Wahrscheinlich war es eine Mischung aus allem. Sogar Balenciaga, das von weitem immer eher düster als unbeschwert aussieht, war leichteren Gemüts als üblich: dank Bodysuits, die aussahen wie Lingerie, dem perfekten Remix von Britney Spears› «Gimme More», und Kleider, die hinten lose mit breiten, schwarzen Bändern zugeschnürt waren. Deren Enden schleiften dem Catwalk entlang. Als warteten sie darauf, dass jemand daran ziehen würde. Oder zumindest aus Versehen darauf treten.

Tiefe Hosenbünde und eingeklemmte Handtaschen

Bei all der Leichtigkeit – erzwingen soll man sie ja nicht – gab es auch kleinere Trends, die damit nichts zu tun hatten. Schuhe waren entweder vollkommen flach oder mit ultrahohem Absatz und Plateau ausgestattet; auch hier lässt sich also eine Polarisierung erkennen. Hosenbünde blieben tief, manchmal sogar «superlowaist», wie Balenciaga seine neuen, Schambereich-berührenden Jeans nennt. Ähnliche Modelle gab es bei Schiaparelli. Und natürlich bei McQueen, wo der 2010 verstorbene Gründer des Modehauses einst den Poritzen-zelebrierenden «Bumster» erfunden hatte und wo der junge Designer Seán McGirr ihm nun (mit Rüschen!) nacheifert, – bisher mässig erfolgreich.
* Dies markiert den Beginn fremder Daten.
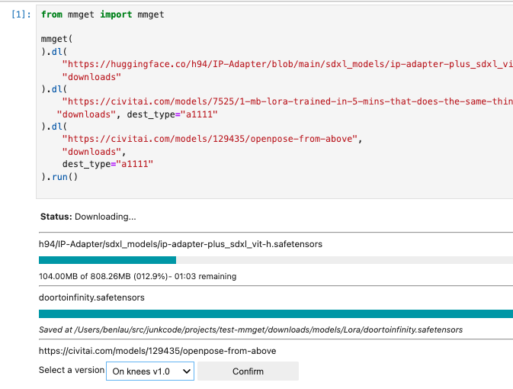
Task: Click the "Status: Downloading..." text
Action: coord(88,217)
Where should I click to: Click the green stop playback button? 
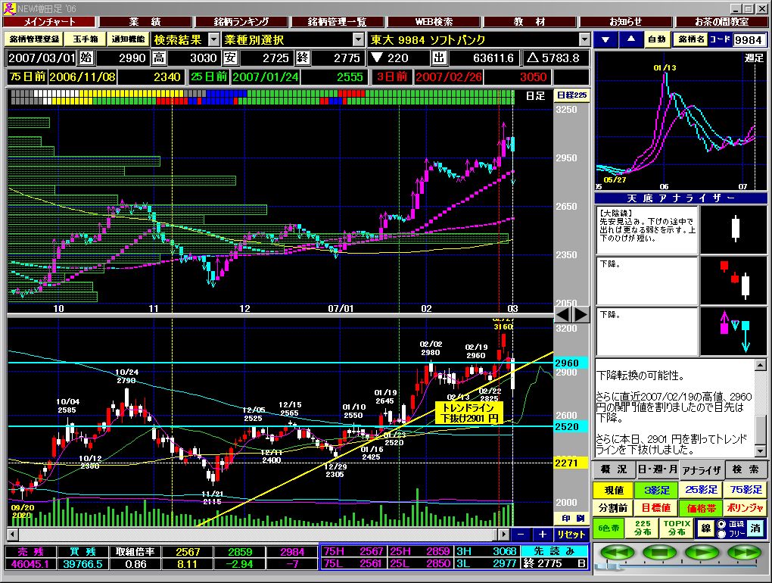[x=660, y=553]
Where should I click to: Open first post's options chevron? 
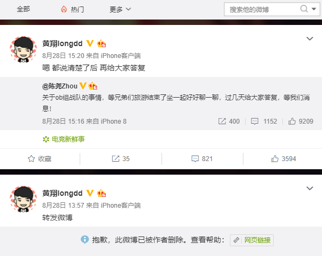[x=310, y=39]
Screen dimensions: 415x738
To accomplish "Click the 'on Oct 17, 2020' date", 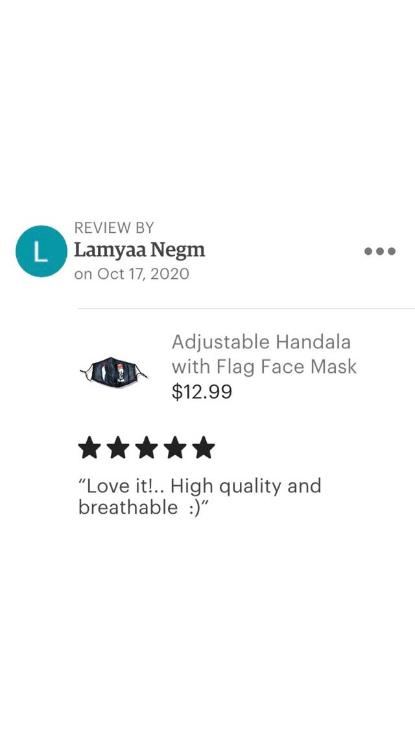I will [131, 274].
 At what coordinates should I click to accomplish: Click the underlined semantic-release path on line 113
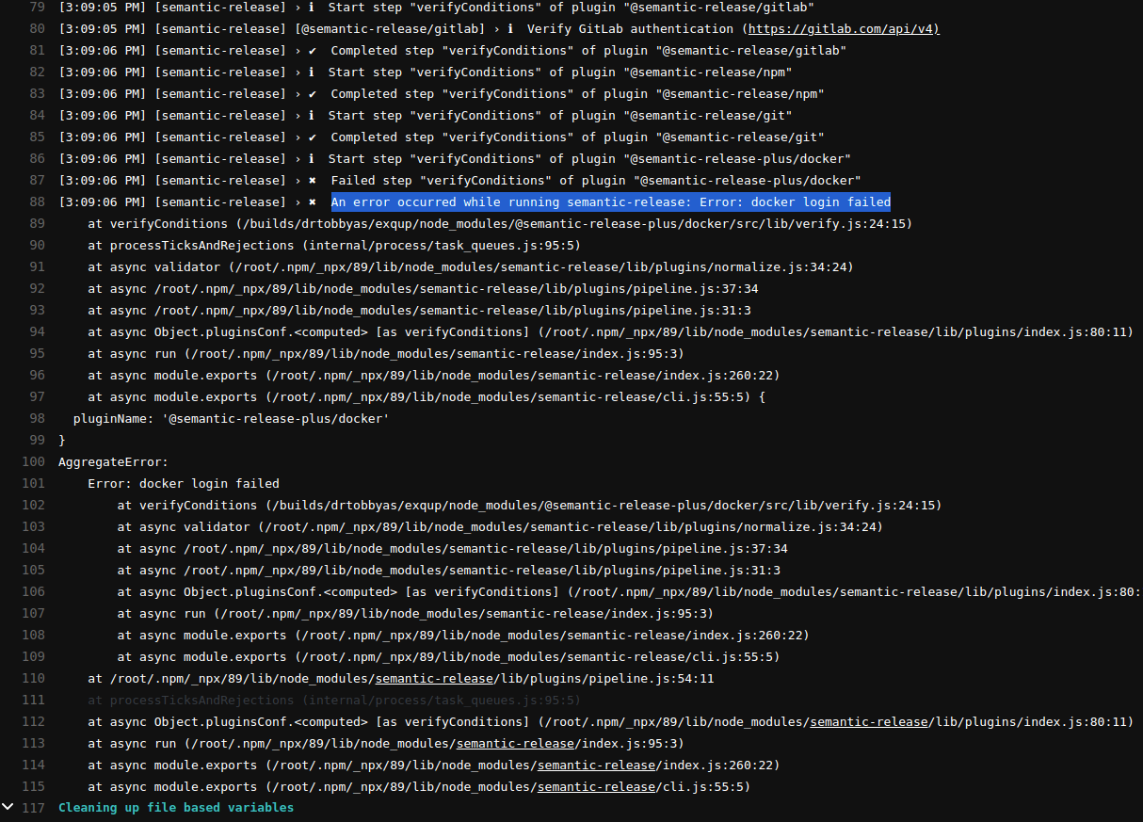pos(515,743)
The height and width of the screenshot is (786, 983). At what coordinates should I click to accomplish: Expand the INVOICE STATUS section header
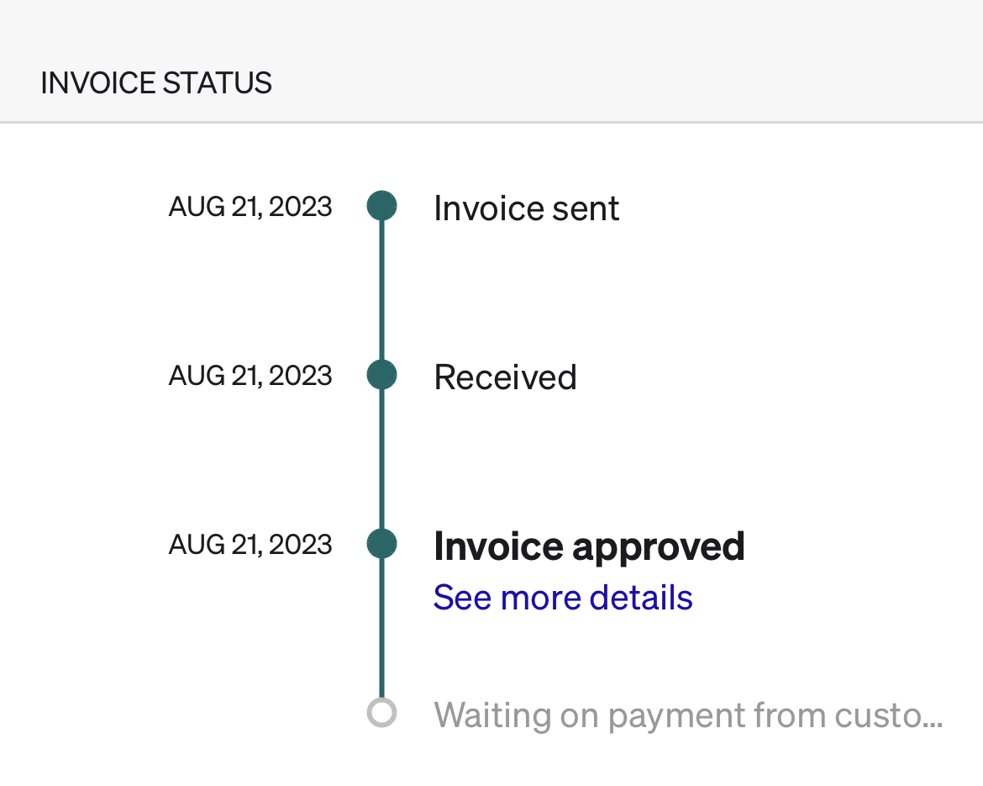click(156, 82)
Trenchcoats und Regenjacken gab es fast überall – Schutz scheint also ein Bedürfnis zu sein. Tanktops schichtet man künftig übereinander, dafür müssen sie aber dünn sein. Und Taschen trägt man unter den Arm geklemmt, egal wie gross sie sind und wie viele Henkel sie eigentlich hätten. Die neue «Birkin Retourné» von Hermès etwa wurde mit diesem Gedanken im Hinterkopf konzipiert. Es ist auch eine Form von Leichtigkeit, denn zu viel einpacken sollte man nicht. Sonst riskiert man einen Tennisarm.